If a HashMap is able to evenly place nodes into a table array, we can find the desired value quickly as long as we somehow know the index of the array where the Node with the specified key resides.

And then we’re going to look at how to locate the table array.

4. Go to the HashMap constructor

With the above basic knowledge, know the field meaning and data structure, we have a little confidence can formally enter the source code to read. I think the best way to understand a class is to start with the constructor, know what initialization is done to construct the object, and then drill down into the usual methods.

    public HashMap(int initialCapacity) {

        // If only the initial value is passed, the default load factor of 0.75 is used

        this(initialCapacity, DEFAULT_LOAD_FACTOR);

    }



   public HashMap(int initialCapacity, float loadFactor) {

        if (initialCapacity < 0)

            throw new IllegalArgumentException("Illegal initial capacity: " +

                                               initialCapacity);

       // Ensure that the initial capacity is 2^30

        if (initialCapacity > MAXIMUM_CAPACITY)

            initialCapacity = MAXIMUM_CAPACITY;

        if (loadFactor <= 0 || Float.isNaN(loadFactor))

            throw new IllegalArgumentException("Illegal load factor: " +

                                               loadFactor);

       // Use the specified value to initialize the load factor and determine whether to expand the threshold.

        this.loadFactor = loadFactor;

        this.threshold = tableSizeFor(initialCapacity);

    }

Copy the code

As you can see, the main purpose of the constructor is to initialize the load factor and the hash table capacity.
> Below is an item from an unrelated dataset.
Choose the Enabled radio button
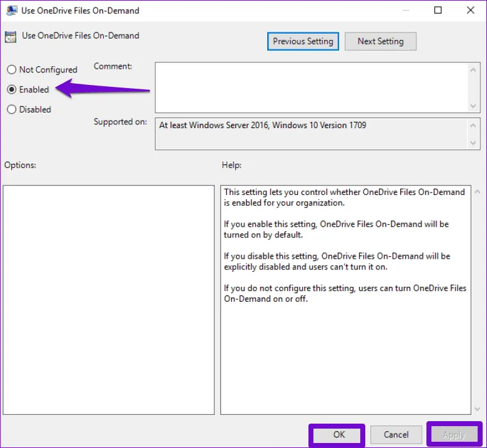The image size is (487, 448). pos(11,89)
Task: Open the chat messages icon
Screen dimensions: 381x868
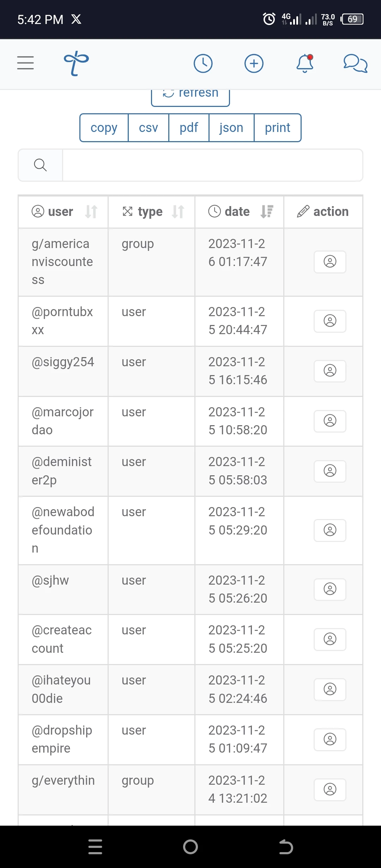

And you might be wondering, isn’t this initializing threshold? Don’t be fooled, this is just temporarily storing the hash table capacity on threshold. I think the HashMap does not want to add extra fields to store the hash table capacity, because the array length can be represented, but the array has not been initialized for the time being, so the capacity is temporarily stored in threshold.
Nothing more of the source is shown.